Issue Peter Jackson to be confirmed as Bradford City manager

As told by Jason Mckeown

Now that the planning for next season can truly begin, Yorkshire TV has announced that Peter Jackson will be confirmed as manager tomorrow morning. Colin Cooper will also continue as his assistant manager.

Jackson, interim manager since the end of February, has already been getting on with the job of building the squad for next season, but the official green light means he can plan with the confidence of knowing he will be around to see the fruits of the initial steps he is taking. The retained list had already been sorted by Jackson, with Ross Hannah signed up a week after the season ended. Jackson can now set about attracting other players.

The search for the new manager has this time been a very strange affair. At one stage some 40+ applicants were in the frame, then we had a six-person shortlist before finally the local media suggested Jackson and Dagenham manager John Still were in the frame. Still turned down City, citing the significant problems that are still prevalent, and another candidate – tipped to have been John Coleman – suddenly came into contention. Coleman, who in March revealed he was interested in taking over the Bantams, is said to have been looking for at least a three year contract from City. A length of commitment Jackson is unlikely to have asked for or demanded.

Jackson’s spell in charge last season was mixed to say the least.

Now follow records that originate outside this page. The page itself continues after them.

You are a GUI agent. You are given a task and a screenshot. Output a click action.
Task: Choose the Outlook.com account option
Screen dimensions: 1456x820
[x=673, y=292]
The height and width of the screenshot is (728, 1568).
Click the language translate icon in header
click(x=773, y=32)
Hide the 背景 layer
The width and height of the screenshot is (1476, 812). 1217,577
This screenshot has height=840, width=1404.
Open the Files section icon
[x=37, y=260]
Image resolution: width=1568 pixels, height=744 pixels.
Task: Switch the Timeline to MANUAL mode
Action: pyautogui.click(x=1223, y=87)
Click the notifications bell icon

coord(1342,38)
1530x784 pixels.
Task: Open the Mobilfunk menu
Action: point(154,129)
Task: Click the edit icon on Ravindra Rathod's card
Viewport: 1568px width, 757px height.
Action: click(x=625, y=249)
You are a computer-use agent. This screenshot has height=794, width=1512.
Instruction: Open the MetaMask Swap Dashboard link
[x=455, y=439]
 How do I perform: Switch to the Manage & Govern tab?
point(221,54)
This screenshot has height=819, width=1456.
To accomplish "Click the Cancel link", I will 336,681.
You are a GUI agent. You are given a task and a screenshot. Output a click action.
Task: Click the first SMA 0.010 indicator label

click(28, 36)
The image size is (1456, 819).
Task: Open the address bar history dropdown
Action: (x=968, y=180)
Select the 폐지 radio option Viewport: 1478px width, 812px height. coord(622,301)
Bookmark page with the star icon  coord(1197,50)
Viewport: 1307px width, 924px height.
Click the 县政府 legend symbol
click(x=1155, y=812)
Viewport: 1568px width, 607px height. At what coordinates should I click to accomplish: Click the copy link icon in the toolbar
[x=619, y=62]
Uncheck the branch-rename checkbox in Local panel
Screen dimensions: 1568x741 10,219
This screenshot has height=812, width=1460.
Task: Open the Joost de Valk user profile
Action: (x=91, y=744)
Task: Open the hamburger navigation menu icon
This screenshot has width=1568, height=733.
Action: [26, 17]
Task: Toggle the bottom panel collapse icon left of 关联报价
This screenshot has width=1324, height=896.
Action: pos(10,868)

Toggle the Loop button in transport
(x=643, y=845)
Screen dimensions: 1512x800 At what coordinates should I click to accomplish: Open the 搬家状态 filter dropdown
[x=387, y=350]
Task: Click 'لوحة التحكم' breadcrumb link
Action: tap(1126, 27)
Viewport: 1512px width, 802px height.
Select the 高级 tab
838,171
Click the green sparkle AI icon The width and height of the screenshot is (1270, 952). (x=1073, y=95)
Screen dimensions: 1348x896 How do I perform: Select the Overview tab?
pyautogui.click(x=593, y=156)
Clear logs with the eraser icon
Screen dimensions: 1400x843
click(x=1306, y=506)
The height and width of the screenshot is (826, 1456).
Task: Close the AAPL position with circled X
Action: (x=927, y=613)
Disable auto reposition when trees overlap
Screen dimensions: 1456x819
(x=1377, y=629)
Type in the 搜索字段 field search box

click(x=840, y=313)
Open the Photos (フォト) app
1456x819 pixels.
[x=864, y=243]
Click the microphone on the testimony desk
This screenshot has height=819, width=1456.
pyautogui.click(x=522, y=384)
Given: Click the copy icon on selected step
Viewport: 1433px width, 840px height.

We enjoyed a much more attractive style of football compared to Peter Taylor, but lack of the right personnel hampered his ability to get the team performing in the manner he wanted. There were some enjoyable wins, but also some of the heaviest defeats of the season.

The threat of relegation arose during the final days of Taylor’s reign, and Jackson at least steadied the ship in getting the team to deliver results when it really mattered. At other times though, performances were unacceptable and one can understand Jackson’s keenness to sweep out so many players and effectively start all over again.

The fact Jackson oversaw some poor results and displays will, typically, be used against him in time. Every manager is given a honeymoon period, where the blame for failings is directed elsewhere, but as the traumas of the last few weeks are forgotten and pre-season optimism inevitably builds again Jackson will find he is in the firing line quicker than normal if expectations aren’t meant.

Mark Lawn has this evening revealed the manager will have one of the largest budgets in the division to work on – something that has probably contributed to talks with the Gibb Pension Fund apparently breaking down completely – which means Jackson will be expected to deliver.

But for now he is largely popular among fans – unthinkable really last February. His strong personality shines through, and his passion for the club is clear. He knows full well how difficult the challenges will be but clearly seems to relish them.

One would like to see Jackson given a fair crack of the whip. Next season’s expectations can’t be defined yet, but as much as we can hope for promotion we shouldn’t judge the season and Jackson as a failure if it proves beyond him. We need to move forwards instead of this near-constant backwards route, and in Jackson we have someone with the character and ability to achieve that.